Using tomography, surgeons should check for a normal topographic pattern on the sagittal curvature map, normal thickness on the pachymetry map, anterior float less than 8 μm, and posterior elevation less than 18 μm to aid in screening patients as appropriate for LASIK. Other indices also provide useful information.
For example, a Belin-Ambrósio enhanced ectasia display value of less than 1.4 or a maximum Ambrósio relational thickness result of more than 400 are favorable factors for candidacy.
Wavefront aberrometry is used in the preoperative evaluation of refractive surgery candidates to understand higher–order aberrations and for planning wavefront-guided laser vision–correction procedures, whereas biometry is needed in cases involving refractive lens exchange.
Ray tracing technologies that separate internal (lenticular) and external (cornea) optical aberrations can also be helpful for guiding surgical decisions.
As an example, Waring cited data from an eye exhibiting higher internal optical aberrations that indicated suitability for a refractive lens exchange procedure.
Anterior segment optical coherence tomography can provide information on pachymetry, epithelial thickness maps, anterior and, posterior keratometry, lens density, biometry, and in some cases, macular imaging.

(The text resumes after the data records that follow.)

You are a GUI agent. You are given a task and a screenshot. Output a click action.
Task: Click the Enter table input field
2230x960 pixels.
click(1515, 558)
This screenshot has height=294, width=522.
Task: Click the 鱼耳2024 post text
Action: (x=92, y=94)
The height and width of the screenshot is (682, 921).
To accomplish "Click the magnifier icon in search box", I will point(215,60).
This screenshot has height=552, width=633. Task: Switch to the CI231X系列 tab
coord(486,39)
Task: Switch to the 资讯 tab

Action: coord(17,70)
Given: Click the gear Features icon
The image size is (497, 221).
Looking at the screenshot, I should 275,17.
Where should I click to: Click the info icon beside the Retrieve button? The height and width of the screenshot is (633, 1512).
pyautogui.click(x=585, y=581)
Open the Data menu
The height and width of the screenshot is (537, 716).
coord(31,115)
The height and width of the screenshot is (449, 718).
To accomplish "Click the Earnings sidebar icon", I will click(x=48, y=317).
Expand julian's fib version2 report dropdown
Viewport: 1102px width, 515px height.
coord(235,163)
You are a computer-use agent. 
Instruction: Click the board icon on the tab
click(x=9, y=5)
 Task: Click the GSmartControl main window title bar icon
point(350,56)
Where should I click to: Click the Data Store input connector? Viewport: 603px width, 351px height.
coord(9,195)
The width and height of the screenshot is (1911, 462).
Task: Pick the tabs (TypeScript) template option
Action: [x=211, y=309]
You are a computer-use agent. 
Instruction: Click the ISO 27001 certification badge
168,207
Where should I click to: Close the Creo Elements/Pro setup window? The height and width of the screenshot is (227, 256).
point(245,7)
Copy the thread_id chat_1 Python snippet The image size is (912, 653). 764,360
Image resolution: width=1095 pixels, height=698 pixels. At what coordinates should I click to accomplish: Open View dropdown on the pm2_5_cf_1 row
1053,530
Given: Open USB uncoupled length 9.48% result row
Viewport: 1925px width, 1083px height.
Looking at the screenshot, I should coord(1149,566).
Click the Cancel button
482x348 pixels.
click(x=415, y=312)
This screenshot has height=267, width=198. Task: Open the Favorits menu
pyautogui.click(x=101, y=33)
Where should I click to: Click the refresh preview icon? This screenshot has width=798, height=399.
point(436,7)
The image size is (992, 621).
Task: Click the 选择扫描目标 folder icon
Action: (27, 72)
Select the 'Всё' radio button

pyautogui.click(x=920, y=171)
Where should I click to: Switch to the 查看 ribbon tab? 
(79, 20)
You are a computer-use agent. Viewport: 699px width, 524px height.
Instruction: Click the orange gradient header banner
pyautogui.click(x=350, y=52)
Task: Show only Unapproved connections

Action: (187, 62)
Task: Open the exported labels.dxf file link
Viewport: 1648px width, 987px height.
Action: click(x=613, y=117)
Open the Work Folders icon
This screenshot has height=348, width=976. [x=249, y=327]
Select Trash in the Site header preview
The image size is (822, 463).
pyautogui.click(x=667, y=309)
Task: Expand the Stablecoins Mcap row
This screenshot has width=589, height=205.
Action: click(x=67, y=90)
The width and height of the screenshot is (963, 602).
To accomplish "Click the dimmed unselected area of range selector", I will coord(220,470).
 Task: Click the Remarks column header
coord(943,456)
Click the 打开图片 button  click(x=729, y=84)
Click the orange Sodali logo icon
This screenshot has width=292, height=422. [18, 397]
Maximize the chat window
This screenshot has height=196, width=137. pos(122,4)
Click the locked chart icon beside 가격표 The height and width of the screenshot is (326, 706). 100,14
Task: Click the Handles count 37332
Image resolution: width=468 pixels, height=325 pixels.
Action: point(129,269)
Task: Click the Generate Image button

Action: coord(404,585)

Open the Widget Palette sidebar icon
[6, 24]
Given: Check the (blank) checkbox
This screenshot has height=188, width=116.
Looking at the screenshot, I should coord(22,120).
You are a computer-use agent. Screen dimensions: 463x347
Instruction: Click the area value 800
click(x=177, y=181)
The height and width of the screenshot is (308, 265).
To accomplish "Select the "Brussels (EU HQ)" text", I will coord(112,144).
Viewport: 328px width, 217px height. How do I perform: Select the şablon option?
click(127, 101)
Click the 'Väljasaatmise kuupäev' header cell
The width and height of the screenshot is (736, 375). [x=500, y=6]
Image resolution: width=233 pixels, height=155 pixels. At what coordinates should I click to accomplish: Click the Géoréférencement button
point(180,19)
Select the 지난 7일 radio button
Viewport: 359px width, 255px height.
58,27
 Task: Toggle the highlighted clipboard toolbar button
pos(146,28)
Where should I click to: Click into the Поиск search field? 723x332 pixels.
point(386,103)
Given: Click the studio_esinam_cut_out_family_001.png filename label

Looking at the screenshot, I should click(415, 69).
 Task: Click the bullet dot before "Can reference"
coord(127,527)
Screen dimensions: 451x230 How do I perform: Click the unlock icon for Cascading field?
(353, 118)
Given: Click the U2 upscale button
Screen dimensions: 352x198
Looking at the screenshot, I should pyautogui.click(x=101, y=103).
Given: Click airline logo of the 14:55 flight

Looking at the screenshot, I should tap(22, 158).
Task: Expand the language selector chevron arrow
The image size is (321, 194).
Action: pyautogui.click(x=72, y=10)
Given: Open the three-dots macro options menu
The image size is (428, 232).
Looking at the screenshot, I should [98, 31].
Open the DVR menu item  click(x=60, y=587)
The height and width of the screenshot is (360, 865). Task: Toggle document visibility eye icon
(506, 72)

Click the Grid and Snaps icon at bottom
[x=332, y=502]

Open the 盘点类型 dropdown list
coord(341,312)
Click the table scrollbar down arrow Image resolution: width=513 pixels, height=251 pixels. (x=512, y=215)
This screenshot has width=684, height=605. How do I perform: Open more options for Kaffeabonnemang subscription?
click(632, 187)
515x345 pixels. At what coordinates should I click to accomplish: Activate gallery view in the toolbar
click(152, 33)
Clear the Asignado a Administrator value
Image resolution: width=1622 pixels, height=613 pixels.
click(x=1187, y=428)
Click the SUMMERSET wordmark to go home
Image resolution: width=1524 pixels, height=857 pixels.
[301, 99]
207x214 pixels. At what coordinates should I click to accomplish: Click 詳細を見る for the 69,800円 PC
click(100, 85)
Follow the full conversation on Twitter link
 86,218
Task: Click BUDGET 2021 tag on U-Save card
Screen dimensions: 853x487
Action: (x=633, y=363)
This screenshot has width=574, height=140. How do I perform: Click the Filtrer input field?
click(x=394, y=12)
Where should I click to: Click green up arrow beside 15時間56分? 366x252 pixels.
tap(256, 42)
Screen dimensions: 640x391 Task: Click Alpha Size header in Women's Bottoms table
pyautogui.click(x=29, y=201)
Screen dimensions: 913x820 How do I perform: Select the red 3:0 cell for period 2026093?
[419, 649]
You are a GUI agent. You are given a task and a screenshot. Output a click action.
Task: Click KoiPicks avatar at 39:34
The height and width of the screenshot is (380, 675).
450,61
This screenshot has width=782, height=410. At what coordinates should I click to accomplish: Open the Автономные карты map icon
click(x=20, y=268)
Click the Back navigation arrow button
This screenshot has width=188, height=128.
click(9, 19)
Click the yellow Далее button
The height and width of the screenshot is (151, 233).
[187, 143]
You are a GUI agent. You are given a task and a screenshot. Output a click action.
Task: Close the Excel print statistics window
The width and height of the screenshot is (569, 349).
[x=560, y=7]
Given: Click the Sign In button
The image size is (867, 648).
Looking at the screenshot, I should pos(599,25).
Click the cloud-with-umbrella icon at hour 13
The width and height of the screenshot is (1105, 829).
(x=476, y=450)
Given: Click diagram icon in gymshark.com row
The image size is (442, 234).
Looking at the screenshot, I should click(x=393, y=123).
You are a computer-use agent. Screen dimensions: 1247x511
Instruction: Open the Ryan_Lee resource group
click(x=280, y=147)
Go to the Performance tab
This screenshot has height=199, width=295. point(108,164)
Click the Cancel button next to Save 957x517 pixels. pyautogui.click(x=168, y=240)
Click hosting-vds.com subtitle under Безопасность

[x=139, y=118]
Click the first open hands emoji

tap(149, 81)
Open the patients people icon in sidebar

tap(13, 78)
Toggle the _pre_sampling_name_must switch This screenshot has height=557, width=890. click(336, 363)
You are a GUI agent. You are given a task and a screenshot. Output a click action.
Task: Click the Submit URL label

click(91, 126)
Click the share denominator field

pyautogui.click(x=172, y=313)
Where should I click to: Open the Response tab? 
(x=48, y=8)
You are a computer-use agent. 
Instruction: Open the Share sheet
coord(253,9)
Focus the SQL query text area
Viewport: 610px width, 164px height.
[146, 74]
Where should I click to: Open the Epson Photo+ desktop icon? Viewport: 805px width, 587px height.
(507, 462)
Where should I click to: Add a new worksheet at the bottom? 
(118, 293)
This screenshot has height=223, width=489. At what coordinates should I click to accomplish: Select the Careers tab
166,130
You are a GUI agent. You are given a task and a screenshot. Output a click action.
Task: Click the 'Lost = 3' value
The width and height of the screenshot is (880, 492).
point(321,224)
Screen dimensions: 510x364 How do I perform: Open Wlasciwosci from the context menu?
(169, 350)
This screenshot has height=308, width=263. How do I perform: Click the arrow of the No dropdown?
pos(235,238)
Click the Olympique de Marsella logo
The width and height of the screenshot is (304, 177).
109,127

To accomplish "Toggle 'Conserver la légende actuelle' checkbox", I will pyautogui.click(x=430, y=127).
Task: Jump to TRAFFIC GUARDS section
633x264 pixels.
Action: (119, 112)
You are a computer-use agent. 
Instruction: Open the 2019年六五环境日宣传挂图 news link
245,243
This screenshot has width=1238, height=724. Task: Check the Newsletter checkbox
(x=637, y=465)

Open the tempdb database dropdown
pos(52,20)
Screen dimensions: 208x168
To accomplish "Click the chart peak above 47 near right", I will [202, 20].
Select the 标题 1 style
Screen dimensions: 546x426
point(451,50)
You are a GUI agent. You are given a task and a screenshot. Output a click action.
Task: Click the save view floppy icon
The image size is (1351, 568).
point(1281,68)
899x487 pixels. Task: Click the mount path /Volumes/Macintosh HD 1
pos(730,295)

Lens imaging is also possible using Scheimpflug-based devices or double-pass wavefront technology.
On the horizon
Waring noted that evaluation of corneal biomechanics will be coming into the clinic as a technique to screen for corneal ectasia and ectasia risk in laser vision–correction patients.
Early experience in Warning’s institute indicates that the tomographic and biomechanical index—a metric developed by Renato Ambrósio, MD, that combines Scheimpflug-based corneal tomography and biomechanical evaluation—is very helpful.
The color-coded result identifies eyes that might be considered appropriate candidates for LASIK versus a surface ablation procedure, implantable contact lens, or refractive lens exchange.
Finite element modeling developed by William J. Dupps Jr, MD, is also an exciting development for identifying eyes at risk for ectasia after laser vision correction, Waring said.
“Our experience with both of these technologies [has] been very positive,” he added.
The modeling incorporates information from sets of preoperative and postoperative cornea strain maps, which are generated from Scheimpflug tomography, to predict risk.
In clinical practice, the preoperative strain map of a surgical candidate is compared with the database to see how the features of the cornea match with those of an eye that went on to develop postoperative ectasia.
George O. Waring IV, MD, FACS
This article is based on Waring’s presentation at the American Academy of Ophthalmology’s 2020 virtual annual meeting. Waring is a consultant to Oculus, Reichert, and Visiometrics; receives lecture fees from Oculus; and owns equity in Visiometrics.